In my examination of demonic discourse in the Babylonian Talmud, I make three central claims. First, the rabbis neutralized the threat of demons by subjugating the demonic to rabbinic halakhah. Second, the rabbis treat demons in the same way that they treat other topics recognized by later readers as normative. I demonstrate that, in fact, demons were an important part of normative rabbinic law for the Babylonian sages of the Talmud. Third, rabbinic discourse about demons is part of a much larger cultural matrix of demonic discourse in Sasanian Babylonia, in which ancient Mesopotamian beliefs about demons existed side-by-side with contemporaneous Zoroastrian, Manichean, and Syriac Christian demonic discourses.
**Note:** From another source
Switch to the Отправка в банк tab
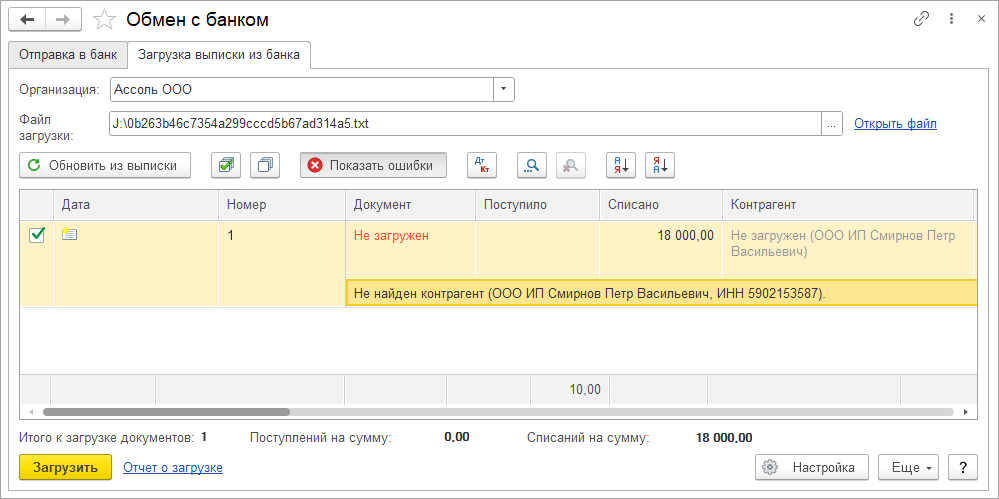The image size is (999, 499). pyautogui.click(x=68, y=54)
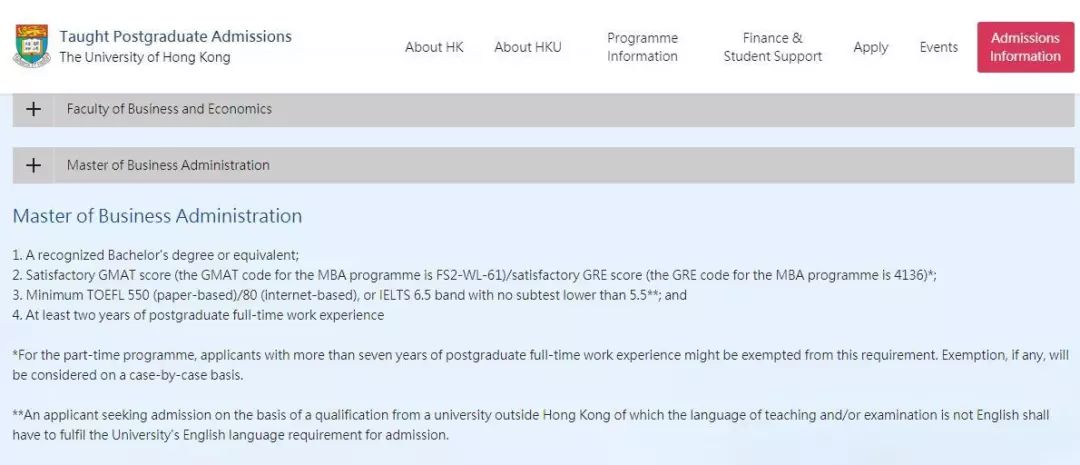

I argue that the rabbis constructed demons as subjects of rabbinic law in ways that adopt, adapt, and reject particular cultural options available to them. When rabbinic demonic discourse is fully contextualized, it becomes clear that it aligns in content with ancient Mesopotamian discourse about demons, but in form with contemporaneous Zoroastrian legal discourse about demons. This act of cultural bricolage results in the creation of a uniquely rabbinic perspective. In order to make these claims, this dissertation is organized in concentric circles beginning with rabbinic law, and expanding outward to include rabbinic narratives, material evidence, and Ancient Mesopotamian, Ugaritic, Zoroastrian, Armenian, and Syriac Christian parallels and approaches.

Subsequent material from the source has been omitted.